____ EXCERPTED DATA
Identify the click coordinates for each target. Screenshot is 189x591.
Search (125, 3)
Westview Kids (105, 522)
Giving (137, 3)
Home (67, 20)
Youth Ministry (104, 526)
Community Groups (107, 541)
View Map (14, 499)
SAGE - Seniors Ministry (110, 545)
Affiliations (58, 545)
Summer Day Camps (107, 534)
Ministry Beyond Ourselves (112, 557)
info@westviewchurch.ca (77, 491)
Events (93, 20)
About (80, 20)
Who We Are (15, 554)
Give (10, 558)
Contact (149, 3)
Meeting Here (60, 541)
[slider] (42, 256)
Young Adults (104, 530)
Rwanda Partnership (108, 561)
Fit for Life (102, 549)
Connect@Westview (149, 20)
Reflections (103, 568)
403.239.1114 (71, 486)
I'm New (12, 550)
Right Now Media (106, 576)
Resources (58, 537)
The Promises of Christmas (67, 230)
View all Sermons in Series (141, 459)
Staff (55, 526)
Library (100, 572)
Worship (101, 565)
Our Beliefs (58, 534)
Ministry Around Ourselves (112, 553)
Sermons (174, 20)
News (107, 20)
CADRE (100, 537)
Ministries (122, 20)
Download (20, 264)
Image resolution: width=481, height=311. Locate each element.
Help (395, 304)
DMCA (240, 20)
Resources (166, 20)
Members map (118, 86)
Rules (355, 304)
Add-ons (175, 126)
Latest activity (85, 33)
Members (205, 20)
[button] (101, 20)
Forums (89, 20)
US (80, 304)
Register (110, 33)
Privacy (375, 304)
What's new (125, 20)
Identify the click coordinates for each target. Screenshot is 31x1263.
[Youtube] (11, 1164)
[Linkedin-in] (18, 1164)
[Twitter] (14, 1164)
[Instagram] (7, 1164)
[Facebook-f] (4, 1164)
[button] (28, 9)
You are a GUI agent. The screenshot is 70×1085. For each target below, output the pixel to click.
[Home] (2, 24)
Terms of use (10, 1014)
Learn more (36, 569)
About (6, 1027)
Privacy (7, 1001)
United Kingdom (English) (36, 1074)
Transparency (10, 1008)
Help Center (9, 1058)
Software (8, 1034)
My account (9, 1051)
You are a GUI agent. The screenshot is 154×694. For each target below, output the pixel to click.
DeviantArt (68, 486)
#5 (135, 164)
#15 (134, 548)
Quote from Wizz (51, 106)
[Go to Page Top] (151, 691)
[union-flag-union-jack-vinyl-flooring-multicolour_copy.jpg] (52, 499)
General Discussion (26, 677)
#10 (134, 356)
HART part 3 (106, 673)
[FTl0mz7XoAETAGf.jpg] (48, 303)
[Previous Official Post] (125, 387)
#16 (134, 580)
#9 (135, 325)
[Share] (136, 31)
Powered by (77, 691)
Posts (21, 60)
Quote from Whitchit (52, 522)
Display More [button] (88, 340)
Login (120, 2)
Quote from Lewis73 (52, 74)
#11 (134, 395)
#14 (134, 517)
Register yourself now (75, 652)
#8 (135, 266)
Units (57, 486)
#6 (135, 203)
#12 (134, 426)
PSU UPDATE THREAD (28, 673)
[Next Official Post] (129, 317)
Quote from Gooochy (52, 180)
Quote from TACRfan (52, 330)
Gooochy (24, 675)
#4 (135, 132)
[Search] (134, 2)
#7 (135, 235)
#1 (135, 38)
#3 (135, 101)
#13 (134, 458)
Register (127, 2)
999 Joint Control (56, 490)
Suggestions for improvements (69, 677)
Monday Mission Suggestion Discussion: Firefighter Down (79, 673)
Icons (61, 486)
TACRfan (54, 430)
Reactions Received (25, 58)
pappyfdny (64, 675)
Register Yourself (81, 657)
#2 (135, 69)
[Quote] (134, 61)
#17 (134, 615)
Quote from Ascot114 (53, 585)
________
* _WHAT YOU WILL DO_: Please convert every line of the items above into a JSON list of strings, one string per line, with blank lines left out.

* _SOLUTION TO THE PROBLEM_:
[
  "Identify the click coordinates for each target. Screenshot is 189x591.",
  "Search (125, 3)",
  "Westview Kids (105, 522)",
  "Giving (137, 3)",
  "Home (67, 20)",
  "Youth Ministry (104, 526)",
  "Community Groups (107, 541)",
  "View Map (14, 499)",
  "SAGE - Seniors Ministry (110, 545)",
  "Affiliations (58, 545)",
  "Summer Day Camps (107, 534)",
  "Ministry Beyond Ourselves (112, 557)",
  "info@westviewchurch.ca (77, 491)",
  "Events (93, 20)",
  "About (80, 20)",
  "Who We Are (15, 554)",
  "Give (10, 558)",
  "Contact (149, 3)",
  "Meeting Here (60, 541)",
  "[slider] (42, 256)",
  "Young Adults (104, 530)",
  "Rwanda Partnership (108, 561)",
  "Fit for Life (102, 549)",
  "Connect@Westview (149, 20)",
  "Reflections (103, 568)",
  "403.239.1114 (71, 486)",
  "I'm New (12, 550)",
  "Right Now Media (106, 576)",
  "Resources (58, 537)",
  "The Promises of Christmas (67, 230)",
  "View all Sermons in Series (141, 459)",
  "Staff (55, 526)",
  "Library (100, 572)",
  "Worship (101, 565)",
  "Our Beliefs (58, 534)",
  "Ministry Around Ourselves (112, 553)",
  "Sermons (174, 20)",
  "News (107, 20)",
  "CADRE (100, 537)",
  "Ministries (122, 20)",
  "Download (20, 264)",
  "Image resolution: width=481, height=311. Locate each element.",
  "Help (395, 304)",
  "DMCA (240, 20)",
  "Resources (166, 20)",
  "Members map (118, 86)",
  "Rules (355, 304)",
  "Add-ons (175, 126)",
  "Latest activity (85, 33)",
  "Members (205, 20)",
  "[button] (101, 20)",
  "Forums (89, 20)",
  "US (80, 304)",
  "Register (110, 33)",
  "Privacy (375, 304)",
  "What's new (125, 20)",
  "Identify the click coordinates for each target. Screenshot is 31x1263.",
  "[Youtube] (11, 1164)",
  "[Linkedin-in] (18, 1164)",
  "[Twitter] (14, 1164)",
  "[Instagram] (7, 1164)",
  "[Facebook-f] (4, 1164)",
  "[button] (28, 9)",
  "You are a GUI agent. The screenshot is 70×1085. For each target below, output the pixel to click.",
  "[Home] (2, 24)",
  "Terms of use (10, 1014)",
  "Learn more (36, 569)",
  "About (6, 1027)",
  "Privacy (7, 1001)",
  "United Kingdom (English) (36, 1074)",
  "Transparency (10, 1008)",
  "Help Center (9, 1058)",
  "Software (8, 1034)",
  "My account (9, 1051)",
  "You are a GUI agent. The screenshot is 154×694. For each target below, output the pixel to click.",
  "DeviantArt (68, 486)",
  "#5 (135, 164)",
  "#15 (134, 548)",
  "Quote from Wizz (51, 106)",
  "[Go to Page Top] (151, 691)",
  "[union-flag-union-jack-vinyl-flooring-multicolour_copy.jpg] (52, 499)",
  "General Discussion (26, 677)",
  "#10 (134, 356)",
  "HART part 3 (106, 673)",
  "[FTl0mz7XoAETAGf.jpg] (48, 303)",
  "[Previous Official Post] (125, 387)",
  "#16 (134, 580)",
  "#9 (135, 325)",
  "[Share] (136, 31)",
  "Powered by (77, 691)",
  "Posts (21, 60)",
  "Quote from Whitchit (52, 522)",
  "Display More [button] (88, 340)",
  "Login (120, 2)",
  "Quote from Lewis73 (52, 74)",
  "#11 (134, 395)",
  "#14 (134, 517)",
  "Register yourself now (75, 652)",
  "#8 (135, 266)",
  "Units (57, 486)",
  "#6 (135, 203)",
  "#12 (134, 426)",
  "PSU UPDATE THREAD (28, 673)",
  "[Next Official Post] (129, 317)",
  "Quote from Gooochy (52, 180)",
  "Quote from TACRfan (52, 330)",
  "Gooochy (24, 675)",
  "#4 (135, 132)",
  "[Search] (134, 2)",
  "#7 (135, 235)",
  "#1 (135, 38)",
  "#3 (135, 101)",
  "#13 (134, 458)",
  "Register (127, 2)",
  "999 Joint Control (56, 490)",
  "Suggestions for improvements (69, 677)",
  "Monday Mission Suggestion Discussion: Firefighter Down (79, 673)",
  "Icons (61, 486)",
  "TACRfan (54, 430)",
  "Reactions Received (25, 58)",
  "pappyfdny (64, 675)",
  "Register Yourself (81, 657)",
  "#2 (135, 69)",
  "[Quote] (134, 61)",
  "#17 (134, 615)",
  "Quote from Ascot114 (53, 585)"
]